Can we get a video challenge... as to who is stronger?


----------



## bigbenj (May 14, 2012)

KOS, you look so much better un-obese.


----------



## stfuandliftbtch (May 14, 2012)

SFW said:


> Can we get a video challenge... as to who is stronger?



Well if KOS wants to match a 315X24 or 500X5 on squat id be more than impressed. Or a 500X8 deadlift, or a 315X9 bench. If he can match either of those, id crap myself


----------



## SFW (May 14, 2012)

Who would win in a shirtless tug of war?


----------



## KILLEROFSAINTS (May 14, 2012)

I havent really squated or done deads seriously in years...torn mcl makes it nearly impossible....i also see them as awesome ego exercises


----------



## heavyiron (May 14, 2012)

bigbenj said:


> Heavy owns cats?
> Am disappoint.....



Target practice...


----------



## KILLEROFSAINTS (May 14, 2012)

sfw said:


> who would win in a shirtless tug of war?

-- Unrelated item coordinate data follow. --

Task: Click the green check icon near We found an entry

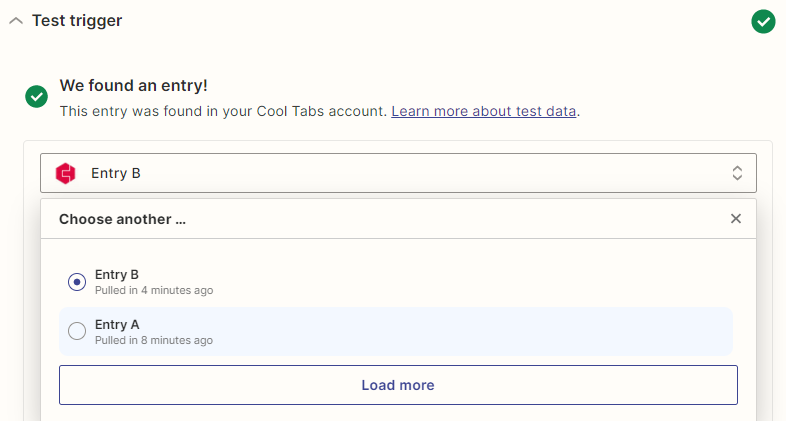Action: click(37, 96)
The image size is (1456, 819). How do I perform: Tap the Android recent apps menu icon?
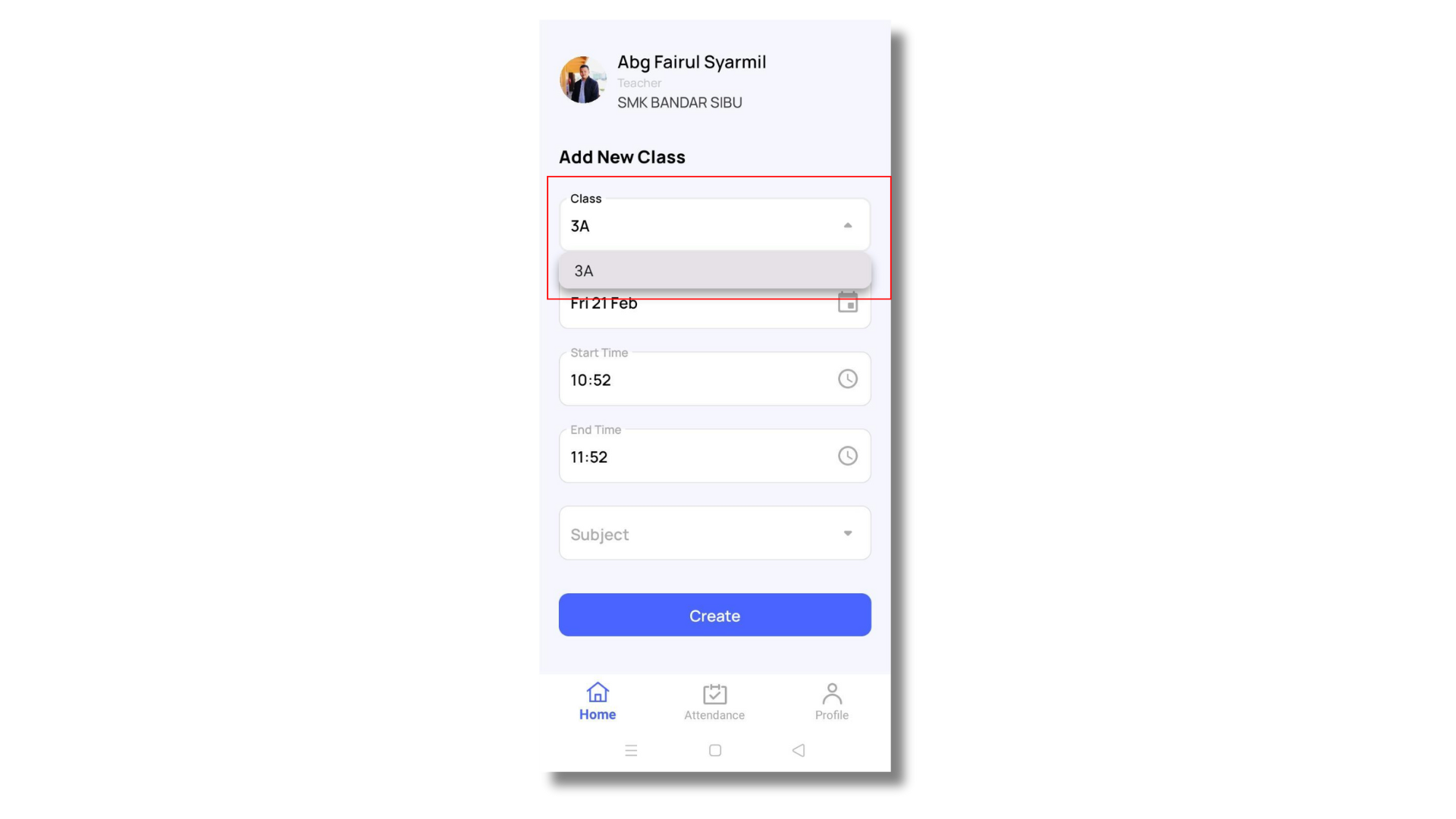click(631, 750)
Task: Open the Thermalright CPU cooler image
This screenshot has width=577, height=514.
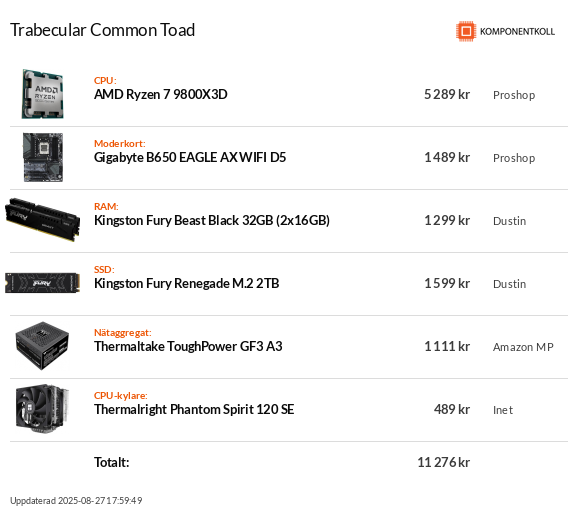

well since he is not 205 im gonna say me


----------



## Watson (May 14, 2012)

ok KOS is way better looking

u almost look half decent for a psychotic aggressive sociopath  jk lolz


----------



## Watson (May 14, 2012)

Helping Hand Urinal - YouTube


----------



## stfuandliftbtch (May 14, 2012)

KILLEROFSAINTS said:


> well since he is not 205 im gonna say me



yep. id probably guess so


----------



## KILLEROFSAINTS (May 14, 2012)

tall paul said:


> ok kos is way better looking
> 
> u almost look half decent for a psychotic aggressive sociopath  Jk lolz


i just get angry easily


----------



## Vibrant (May 14, 2012)

Mirror mirror on the wall, who is fairest of them all?


----------



## SupaSwole (May 14, 2012)

KILLEROFSAINTS said:


>


^^^ the only white man to ever make me moist....


----------



## KILLEROFSAINTS (May 14, 2012)

vibrant said:


> mirror mirror on the wall, who is fairest of them all?


stfu
your post dont amount to a pile of dog shit


----------



## Vibrant (May 14, 2012)

KILLEROFSAINTS said:


> stfu
> your post dont amount to a pile of dog shit



Like your posts do?


----------



## Curt James (May 14, 2012)

KILLEROFSAINTS said:


> im an old school overly macho american male



Is that how you see yourself? Most of your posts stink of insecurity. At least that's how I view them.

You post pics of your wife, your constant request for pics of others, increasing arguments with fellow members.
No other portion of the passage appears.